Star Shurine Gardian ―星の大地にある秘宝の守護者―
レグルスとデネボラ
卒業後、レグルスとデネボラの仲は公認のものとなった。レグルスは教師として将来を有望視され、デネボラは結婚を見据えて花嫁修行をし始めた。2年後には結婚しよう――そう誓って、お互いに努力を続けていたのだ。しかし――。
「教師をやめる!?」
2年後、レグルスの部屋で彼の決意を聞かされてデネボラは激しく動揺した。
「どうしてよ!? 職を失ってどうやって生きていくの!? 何か当てがあるの!?」
「聞いてくれ、デネボラ。今の学舎は貧しい子供たちを救えないんだ」
レグルスは語り始めた。彼が受け持つクラスには、家でろくに食事をしていない生徒がいる。話を聞こうとしても目が虚ろで、気力を感じられない。それで、学年主任に相談してみたが、「正直、個々の家庭にまで踏み込むのは教師としては難しいぞ」と言われた。現実の世界では、学校の担任が子供の異変を感じたら児童相談所などに連絡し、公共機関で監視することがある。しかし、星の大地ではそのような機関はない。
そしてある日、訃報を知らされた。その生徒が登校せず、「休みか?」と思っていた矢先、休み時間に「大変だ!」と学年主任が職員室に駆け込んできた。
「あの生徒が、親に殺されたらしい!!」
職員室がざわめいた。警備兵の話では、その生徒はシングルマザーの家庭で、母親は数年前から酒浸りになっていたようだ。
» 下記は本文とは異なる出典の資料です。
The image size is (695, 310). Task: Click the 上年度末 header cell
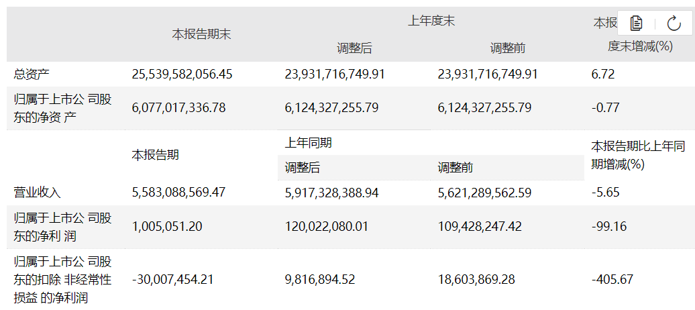pyautogui.click(x=431, y=21)
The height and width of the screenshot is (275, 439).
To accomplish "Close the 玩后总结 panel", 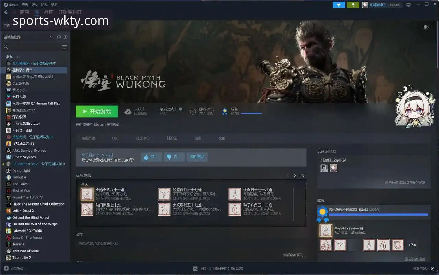I will (x=302, y=175).
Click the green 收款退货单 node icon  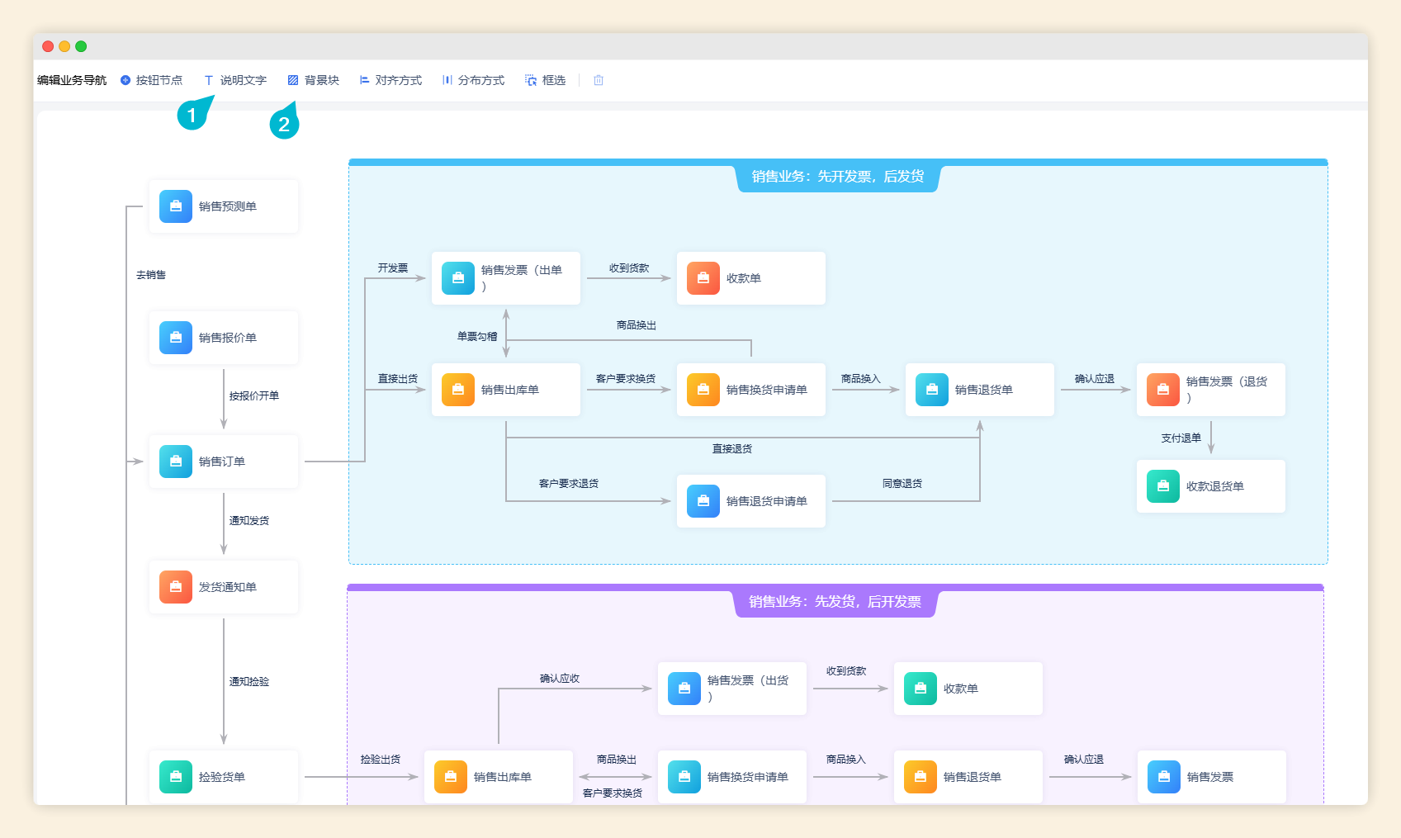(1163, 486)
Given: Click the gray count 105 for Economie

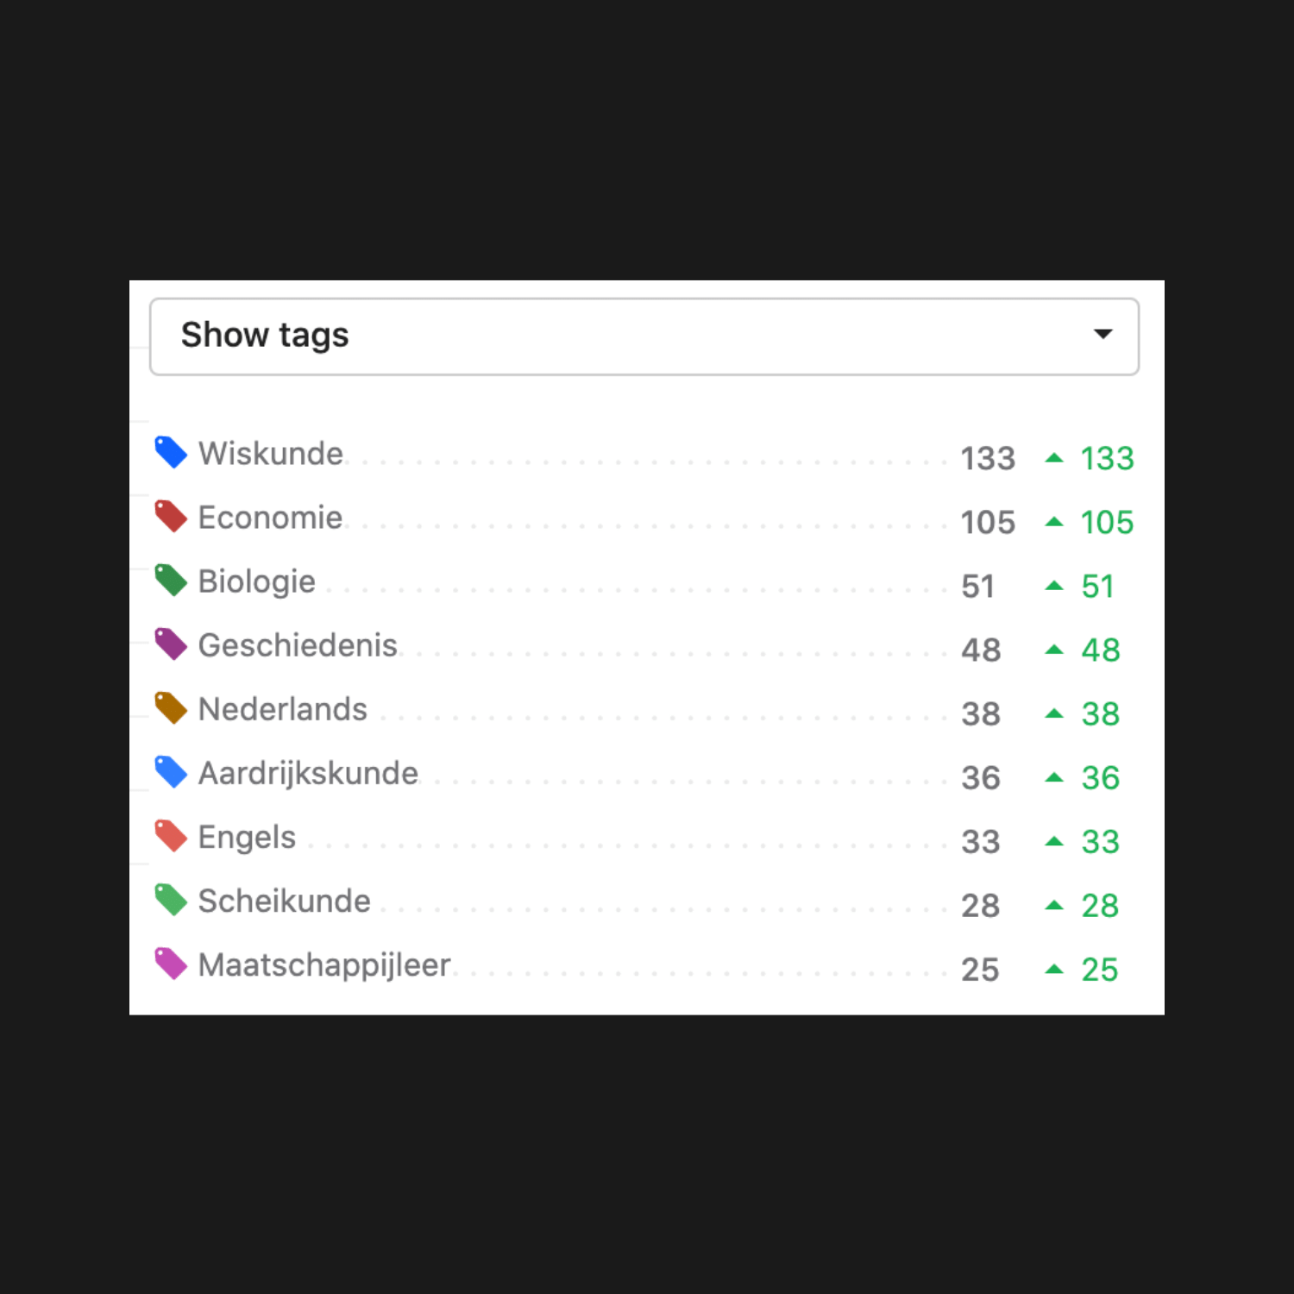Looking at the screenshot, I should pyautogui.click(x=989, y=523).
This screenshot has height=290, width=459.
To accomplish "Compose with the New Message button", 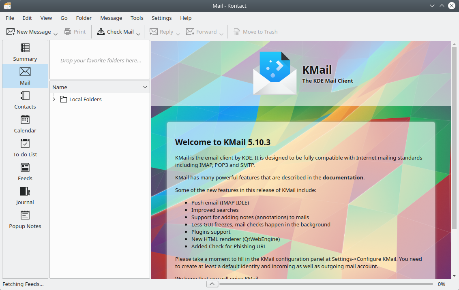I will 29,32.
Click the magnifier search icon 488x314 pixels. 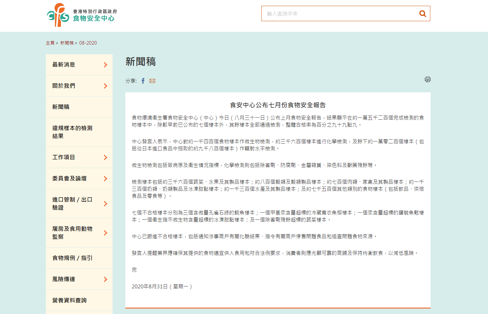tap(423, 14)
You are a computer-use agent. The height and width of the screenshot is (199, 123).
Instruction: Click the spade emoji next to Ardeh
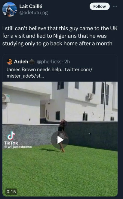[32, 62]
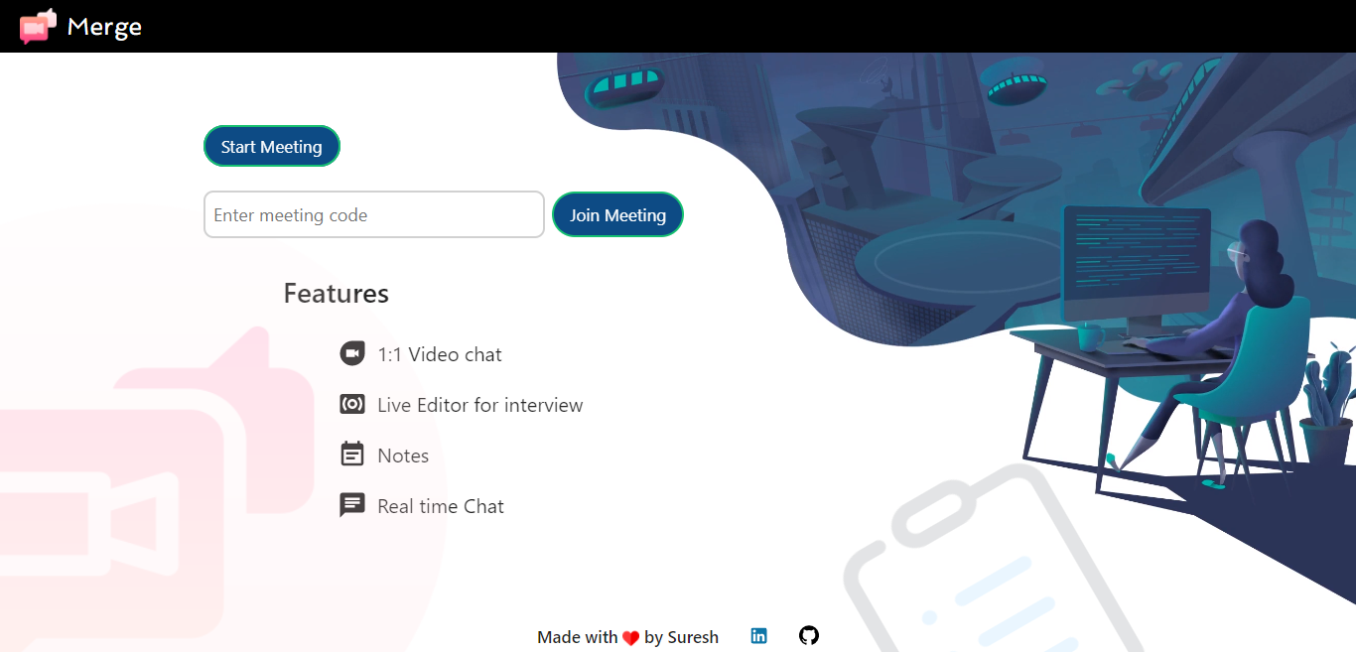This screenshot has height=652, width=1356.
Task: Select the Notes feature label
Action: tap(403, 456)
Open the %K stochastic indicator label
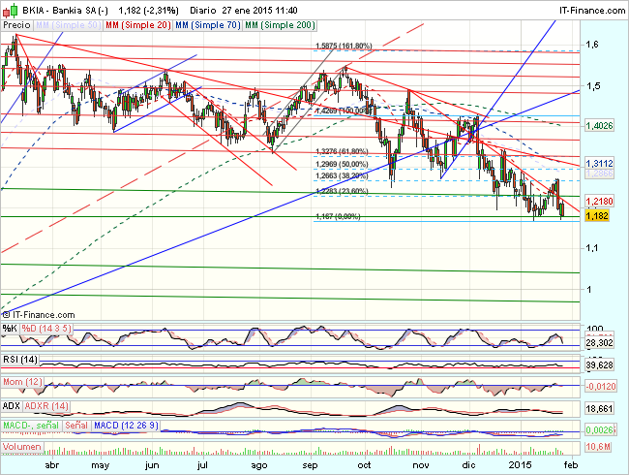 pyautogui.click(x=10, y=329)
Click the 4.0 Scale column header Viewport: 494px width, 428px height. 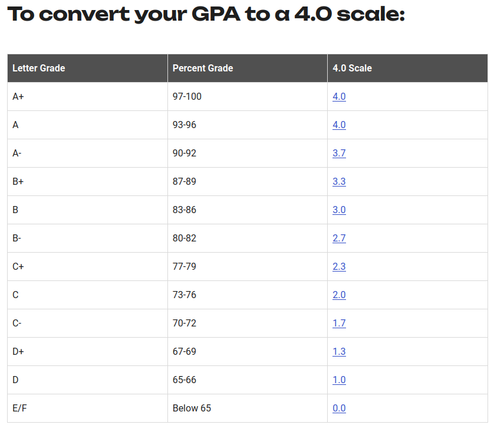coord(352,68)
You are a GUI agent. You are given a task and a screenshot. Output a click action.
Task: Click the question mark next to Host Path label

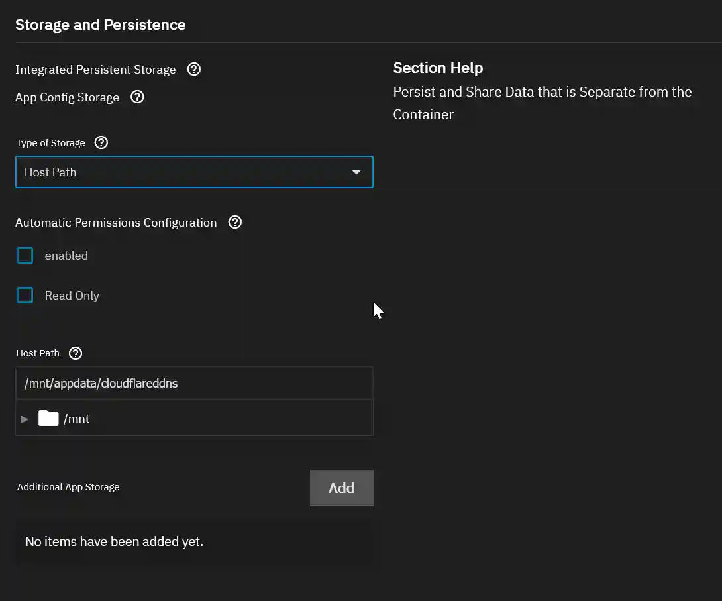(x=75, y=353)
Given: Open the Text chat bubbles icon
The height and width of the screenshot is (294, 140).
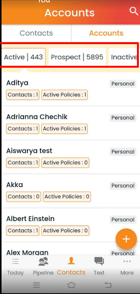Looking at the screenshot, I should [99, 261].
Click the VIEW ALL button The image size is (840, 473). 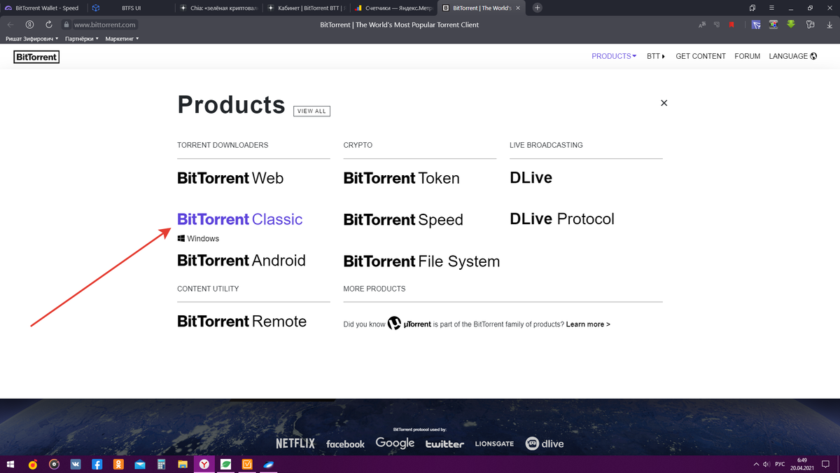(311, 111)
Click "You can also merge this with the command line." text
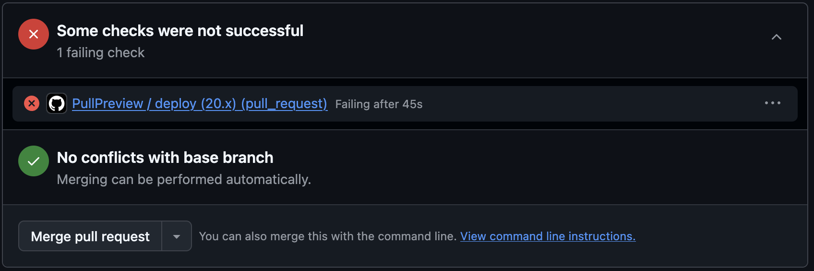This screenshot has height=271, width=814. [x=327, y=236]
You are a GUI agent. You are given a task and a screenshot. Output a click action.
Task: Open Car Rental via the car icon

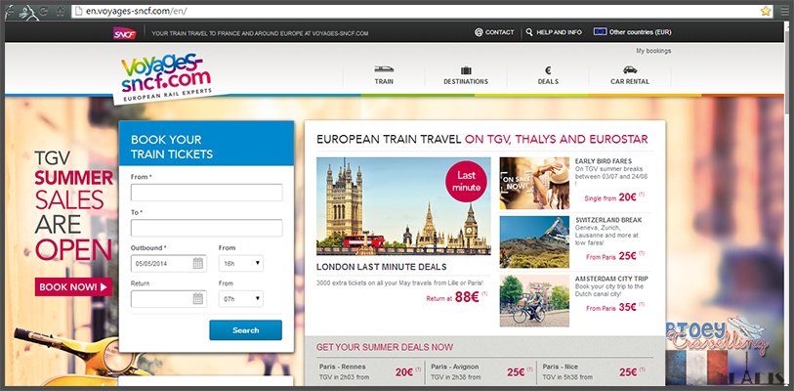(630, 70)
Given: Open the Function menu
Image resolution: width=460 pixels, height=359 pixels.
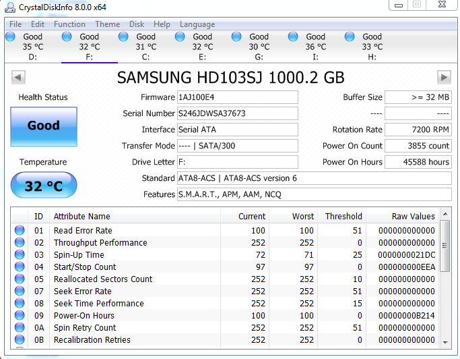Looking at the screenshot, I should pos(69,24).
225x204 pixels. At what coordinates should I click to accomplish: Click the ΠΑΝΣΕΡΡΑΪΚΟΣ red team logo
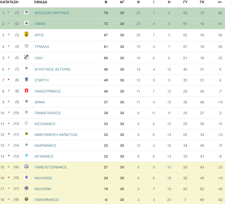point(26,91)
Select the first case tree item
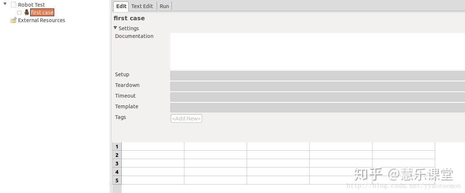465x193 pixels. coord(42,13)
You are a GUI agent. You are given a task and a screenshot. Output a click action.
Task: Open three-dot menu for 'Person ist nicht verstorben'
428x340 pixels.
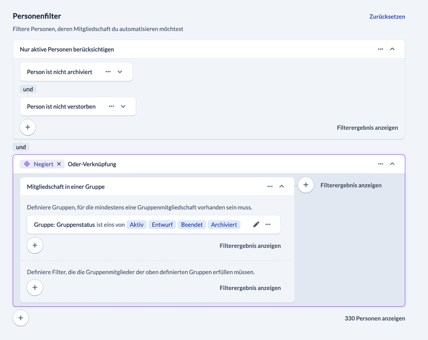click(x=112, y=106)
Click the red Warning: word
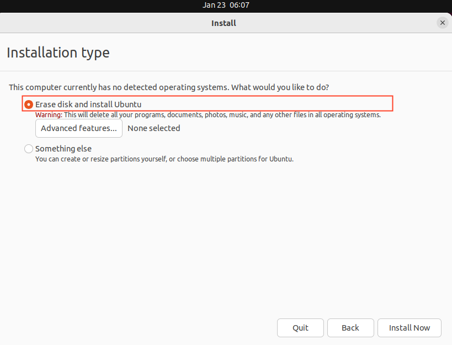Viewport: 452px width, 345px height. (x=49, y=115)
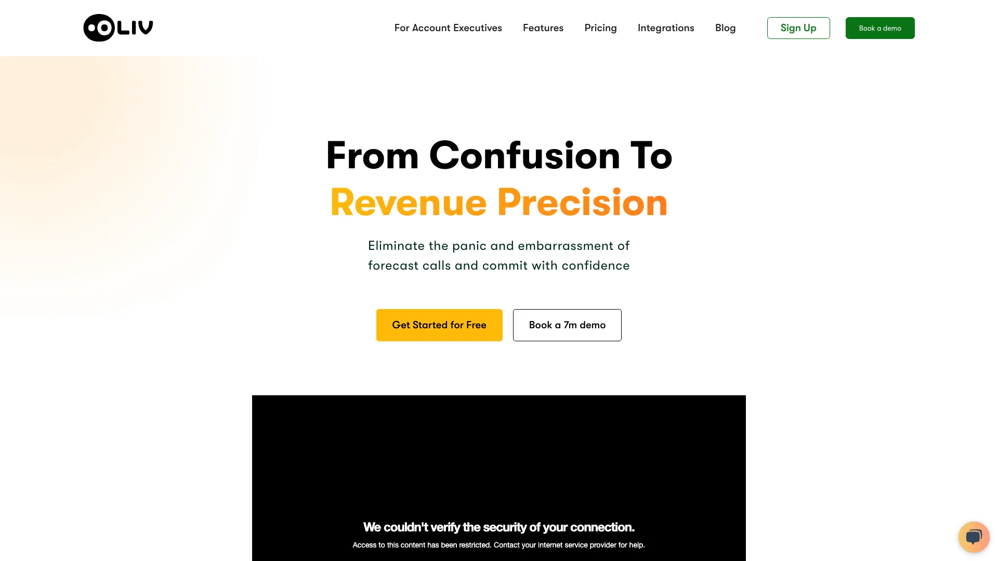Click Book a 7m demo
The image size is (998, 561).
567,325
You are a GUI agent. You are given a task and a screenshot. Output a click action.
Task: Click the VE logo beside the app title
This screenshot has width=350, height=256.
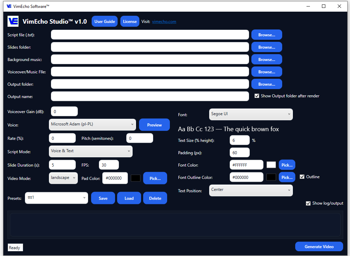[13, 21]
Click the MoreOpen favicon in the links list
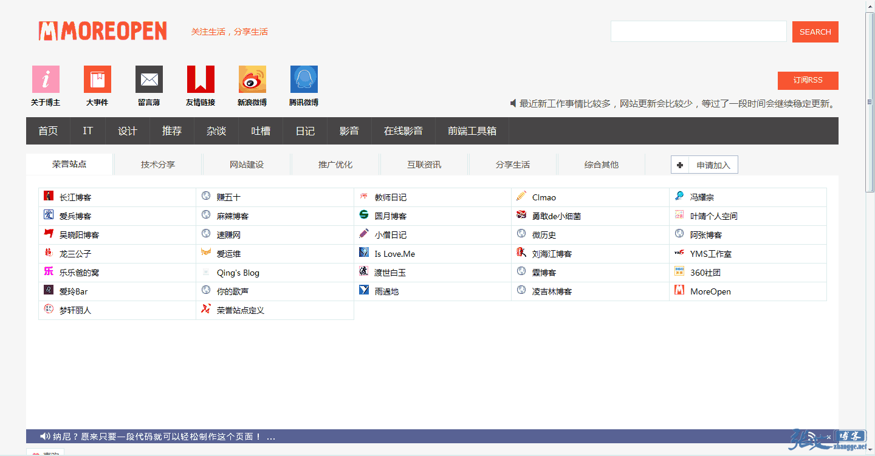Screen dimensions: 875x456 pos(679,290)
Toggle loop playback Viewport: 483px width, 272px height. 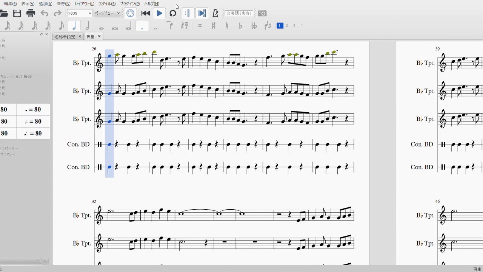click(173, 13)
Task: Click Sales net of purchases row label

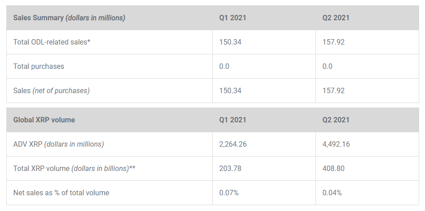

子供には食事をろくに与えず、夜は外に出てどこかの男と密会していた。そしてその前の日、生徒が何か物を落としたために耳障りな音で発狂し、包丁で子供を刺してしまった。しかも1回ではなく、10回ほどだったという。生徒は血まみれでのたうちまわり、やがて息絶えたという。
「…これが現実だよ。俺は教師なのに…無力だ。三羽ガラスがあの盗賊団を撃退した時も何もできず、子供たちが自殺するのを指をくわえて見るしかできなかった…」
「でも、あの時はどうしようもなくて…!」
「分かっている! だからこそ、もう1人も子供を死なせないと自分に誓ったんだ! それなのに……」
レグルスは泣いていた。それを見たデネボラは腕を伸ばし、優しく彼の肩を包む。
「デネボラ、一緒に来てくれるか?」
「え、どこへ?」
不安そうに聞くデネボラに、レグルスは答えた。
「西の村だよ」
その翌日、レグルスは学舎に辞表を出したのだ。
1週間後、2人は西の村――無法者が集うあの村に来た。正直、デネボラは先行きが見通せない不安が消えなかったが、レグルスと人生を共にすると決めた以上、ついていくしかなかった。
レグルスはこの西の村で私的な学舎を作ろうとしたようだ。村の家々を回り、7歳から15歳の子供がいれば、学舎に来るよう勧誘した。が、結局1人も来なかった。無法地帯である西の村は、金と力がものを言う社会である。学力があったところで何の役にも立たないと思われていたのだ。
「…レグルス先生って、そんな直情型だったのか?」
ここまでの話を聞き、ポルックスが唖然とした表情で言った。確かに、教育への情熱は人一倍強かった。が、デネボラの話を聞く限りでは、ただの無鉄砲としか思えない。
「俺は分かる気がするな。安定した生活を捨ててでも世を変えたいと奔走する。まさに勇者だぜ。俺も仕事中に悲惨なニュースを聞くと、見回りをほっぽり出して…」
「お前は少し黙っていろ。話が脱線する」
カストルの言葉をポルックスがどつきながら遮った。ボケとツッコミを絵に描いたようなコンビは、デネボラの心を少し安心させたようだ。
「続けてくれるか、デネボラ?」
アルクトゥルスに促され、デネボラは話を続けた。
私塾を開いても誰も来ない。普通ならここでやけ酒でも起こしてしまうだろうが、レグルスは違った。西の村の支配の仕組みを見抜いた。それが魔剣・コラプサーであった。
当時、コラプサーは持ち主を失ったばかりで天狼の祠に納められていた。レグルスはそれを引き抜いたのだ。
そして再び家々を回り、「子供を学舎に通わせろ。さもなくば殺す」と脅した。すると、村の住人たちはこぞって子供を差し出した。皆、食べるのも必死だったため、口減らしと勘違いして出した者もいた。しかし、レグルスは集まった子供たちをていねいに世話した。勉強を教え、護身用の武術も指導したのだ。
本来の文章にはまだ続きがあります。